Starting in West Potomac Park, the ride is 20 miles of car free travel through the streets, parkways and freeways of the District. 

Thousands of people lined up with their bicycles before 8 a.m. Many were in groups or their respective cycling clubs. I was solo, but I think I need to change that for next time – I want my family and friends to join in on this fun ride.

The route

We started in West Potomac Park along Ohio Drive between the Arlington Memorial and 14th Street bridges. Looping around Hains Point, the ride was crowded at times, but started opening up as we approached Maine Ave, followed by Independence Ave. The first trip across the Potomac River was via Memorial Bridge going the opposite direction of normal operation. At Memorial Circle, we looped around and went back across the bridge completing the first third of the race. 

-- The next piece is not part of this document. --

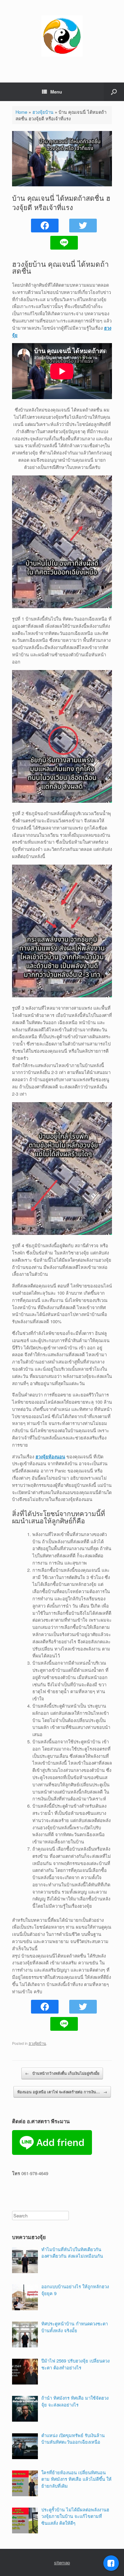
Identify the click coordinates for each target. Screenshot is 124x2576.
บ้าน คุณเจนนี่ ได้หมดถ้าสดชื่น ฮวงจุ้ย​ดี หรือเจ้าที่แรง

Back on the DC side, it was up the Rock Creek and Potomac Parkway past the Kenendy Center. After looping back, we transitioned to the Potomac Freeway, the official name of Interstate 66 in DC. Through the tunnels, a loop of whood and maybe even a YAH-HOO-HOO-HOO-HOOEY were emitted by joyful riders.

Next up, it was the Whitehurst Freeway (US 29) for it’s brief journey through Georgetown. Circling back with some narrow course in sports, it was back on I-66 and then the E Street Expressway and its tunnel. Whoo, whoo.

Independence Ave. was next all the way to 14th Street and past the Washington Monument. Down 14th Street and back over the Potomac on the express lanes into Arlington until the Eads Street interchange. The course turned around there and left Northern Virginia after a brief stay.

The last portion of the ride was up 14th, back down 15th and Maine, paralleling the Southwest Freeway (I-395) before heading up to Independence again and finally briefly up Maryland Ave past the National Museum of the American Indian for the finish with the west side of the Capitol in view.

​What’s fun about it

I had some reluctance about registering. It’s a bit of coin and 20 miles isn’t that far a ride for me – I have rides that long fairly often. The confluence of favorable factors mentioned above got me to commit and I’m so glad I did.

I really felt the general happiness of my fellow participants through the event. It’s just good being around people who are enjoying themselves. At the finish line, lots of smiles and people getting their photos taken having accomplished something.

The scenery of the nation’s capital from a different perspective is always welcome. I’ll confess that I wasn’t necessarily soaking it all in because I was pretty focused on my ride. It’s also a lot of fun biking on closed freeways and bridges. Perhaps the most fun was having 20 consecutive miles of grade separated, traffic signal free path with no cross-traffic. I could just bike without conflict!

Personal time

I completed the course in about 77 minutes (I didn’t turn off the stopwatch until I had pulled away from the finish line) which comes out to over 15.5 MPH. I’m pretty happy with that rate given the distance from my last tuneup and well, birth.

Now, I want to go again and see if I can improve upon it. That’s how hey get you hooked!

The next DC Bike Ride

The next ride is scheduled for May 2022. I’ll post more about it when it comes up.